The USPSTF has no recommendation regarding aerobic fitness tests.


The USPSTF has no recommendation regarding checking stress levels. However, they do recommend "screening adults for depression when staff-assisted depression care supports are in place to assure accurate diagnosis, effective treatment, and follow-up", but not if "staff-assisted depression care supports are not in place". (USPSTF - Depression)


"The U.S. Preventive Services Task Force (USPSTF) concludes that the evidence is insufficient to recommend for or against routine behavioral counseling to promote a healthy diet in unselected patients in primary care settings." (USPSTF - Behavioural Counseling in Primary Care to Promote a Healthy Diet)

What is the effect of including these screens in a wellness program?

Wellness programs and the effect of the inclusion of screenings can only be assessed on a case-by-case basis. (Joint consensus statement, at p. 1250)

The characteristics well-designed workplace screening programs include (ibid. at p. 1249):

  • Following consistent protocols for all participants in a target population
  • Adhering to industry standards and scientific/clinical guidelines regarding quality, accuracy, privacy, and safety
  • Following referral protocols based on national guidelines for individuals whose results are outside the normal range
  • Having an established process for communicating results to the participant's physician

The asker claims that "Screening is not a necessary element of such programs and could be eliminated without affecting the remaining components." This not true. "Companies and other organizations implement screenings to ... tailor health management programs to individual employee needs, provide data to help motivate employees to take appropriate actions to improve their health, and refer individuals to their respective health care providers". (Joint consensus statement, at p. 1245)

"The value of [biometric screenings] is more fully realized when they are integrated into an overall health management program that offers various approaches, interventions, incentives, and environmental support to help employees and employers act on the data gathered." (ibid.)

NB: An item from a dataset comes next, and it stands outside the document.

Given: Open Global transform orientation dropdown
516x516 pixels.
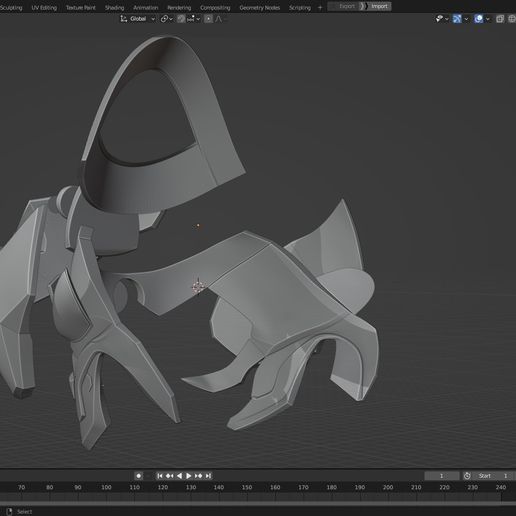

"When integrated into a well-designed health management program, screenings can play an important role within the context of primordial, primary, secondary, and tertiary prevention efforts." (ibid.)

Further reading

Consensus Statement of the Health Enhancement Research Organization, American College of Occupational and Environmental Medicine, American Cancer Society and American Cancer Society Cancer Action Network, American Diabetes Association, and American Heart Association. "Guidance for a reasonably designed, employer-sponsored wellness program using outcomesbased incentives." J Occup Environ Med 54, no. 7 (2012): 889-96.